By the way, on Google most of these comma related questions are about adding comma in a number string at thousandth place, then 5th place etc. like this- 1,00,000. That is not what I am looking for.

So here are some of the codes I tried:

import re
f = open('pizza.txt', 'r')
content = f.read()



for x in content:
  regex = r"\\d{2}/\\d{2}/\\d{4}"
  rep_str = regex+","
  sentence += re.sub(regex, rep_str, x)
   
print(sentence)


content="42/20/2021 every day is a good day 30.25

13/14/2015 today is saturday 24."

Here I tried reading it line by line from a text file. The content variable at the bottom showing you what is inside the text file. Those are just test strings.
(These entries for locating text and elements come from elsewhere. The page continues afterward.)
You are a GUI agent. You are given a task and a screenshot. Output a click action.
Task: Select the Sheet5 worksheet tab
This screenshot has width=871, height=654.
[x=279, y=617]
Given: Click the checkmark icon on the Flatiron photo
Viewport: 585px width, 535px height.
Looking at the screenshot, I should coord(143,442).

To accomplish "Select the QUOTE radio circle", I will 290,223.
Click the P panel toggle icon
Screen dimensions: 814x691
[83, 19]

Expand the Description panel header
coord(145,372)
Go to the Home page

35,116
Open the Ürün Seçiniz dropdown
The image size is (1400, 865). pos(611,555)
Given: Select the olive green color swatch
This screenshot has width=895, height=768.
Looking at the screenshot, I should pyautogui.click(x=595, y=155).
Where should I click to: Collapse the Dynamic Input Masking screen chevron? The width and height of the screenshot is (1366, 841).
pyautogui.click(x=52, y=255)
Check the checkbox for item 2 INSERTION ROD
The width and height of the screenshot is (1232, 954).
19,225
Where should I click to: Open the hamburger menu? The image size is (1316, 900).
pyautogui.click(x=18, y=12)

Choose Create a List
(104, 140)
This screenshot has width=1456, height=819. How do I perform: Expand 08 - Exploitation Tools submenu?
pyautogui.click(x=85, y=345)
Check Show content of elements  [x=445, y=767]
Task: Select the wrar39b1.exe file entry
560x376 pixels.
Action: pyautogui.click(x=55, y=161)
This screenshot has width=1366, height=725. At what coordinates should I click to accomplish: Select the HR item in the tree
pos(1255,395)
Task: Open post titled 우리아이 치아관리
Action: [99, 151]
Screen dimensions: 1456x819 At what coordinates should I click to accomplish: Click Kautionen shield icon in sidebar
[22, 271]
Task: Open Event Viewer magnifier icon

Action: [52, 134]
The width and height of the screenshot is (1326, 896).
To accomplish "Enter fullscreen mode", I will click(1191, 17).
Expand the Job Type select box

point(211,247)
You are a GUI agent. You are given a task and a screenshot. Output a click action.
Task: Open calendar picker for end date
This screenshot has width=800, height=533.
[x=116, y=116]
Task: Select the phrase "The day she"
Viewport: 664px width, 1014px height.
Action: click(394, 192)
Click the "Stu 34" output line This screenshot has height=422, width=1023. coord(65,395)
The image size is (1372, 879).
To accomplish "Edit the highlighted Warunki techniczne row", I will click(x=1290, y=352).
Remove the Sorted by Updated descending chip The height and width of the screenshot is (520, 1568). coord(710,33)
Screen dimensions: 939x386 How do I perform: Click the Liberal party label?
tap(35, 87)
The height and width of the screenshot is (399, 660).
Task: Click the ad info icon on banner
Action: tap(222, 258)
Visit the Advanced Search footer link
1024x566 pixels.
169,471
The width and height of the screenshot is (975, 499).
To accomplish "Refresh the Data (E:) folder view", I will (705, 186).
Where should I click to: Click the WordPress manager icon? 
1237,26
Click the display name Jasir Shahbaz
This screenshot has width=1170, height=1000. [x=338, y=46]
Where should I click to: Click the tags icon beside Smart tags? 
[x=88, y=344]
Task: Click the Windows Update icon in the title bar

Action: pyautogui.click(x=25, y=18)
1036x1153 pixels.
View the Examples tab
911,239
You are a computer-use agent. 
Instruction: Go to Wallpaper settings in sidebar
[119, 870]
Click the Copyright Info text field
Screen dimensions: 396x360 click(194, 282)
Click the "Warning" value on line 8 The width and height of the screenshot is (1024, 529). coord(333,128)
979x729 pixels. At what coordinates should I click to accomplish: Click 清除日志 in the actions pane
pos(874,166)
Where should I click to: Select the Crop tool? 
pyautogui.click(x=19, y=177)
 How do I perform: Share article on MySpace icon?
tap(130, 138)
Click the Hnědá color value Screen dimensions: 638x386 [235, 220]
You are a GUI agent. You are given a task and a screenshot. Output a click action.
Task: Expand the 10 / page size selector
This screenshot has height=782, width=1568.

Each string has a pattern for date, followed by some text mixed with numbers then a floating point.

Ideally I would like to put a comma right after the date and another one after the text and number mix, just before the floating point number.

To keep it simple I started by adding just the first comma after the date.

The variable regex has the pattern for date. The variable rep_str containing what I want the pattern to be replaced with, that is the pattern followed by a comma. Then re.sub to do the job. The output is the strings in the text files with no change. No comma nothing.

Next code:

content = "13/14/2015 today 001 is saturday 24.34"
m = re.sub(r'(\\d{2}/\\d{2}/\\d{4})(.*)', r'\1 ,\2 ', content)
   
print(m)

Even simpler, no text file, just 1 string. The code has 2 patterns. One for date, other one for everything else. Tried to add comma between them. Same result. No comma, no error, just the same string as output.

Third attempt:

content = "13/14/2015 today 001 is saturday 24.34"
result = re.sub('/(?<=\d\b)(?!,)/', ',', content); 
print(result)

This piece of code is collected from here. First part of the code looking for a alphanumeric that ends with a number with word boundaries. Next brace is confirming that there is not a comma already. Then place the comma. This code apparently solved a similar problem I have. So I gave it a try. Surprisingly the result has been the same. No error, no change, same string as output.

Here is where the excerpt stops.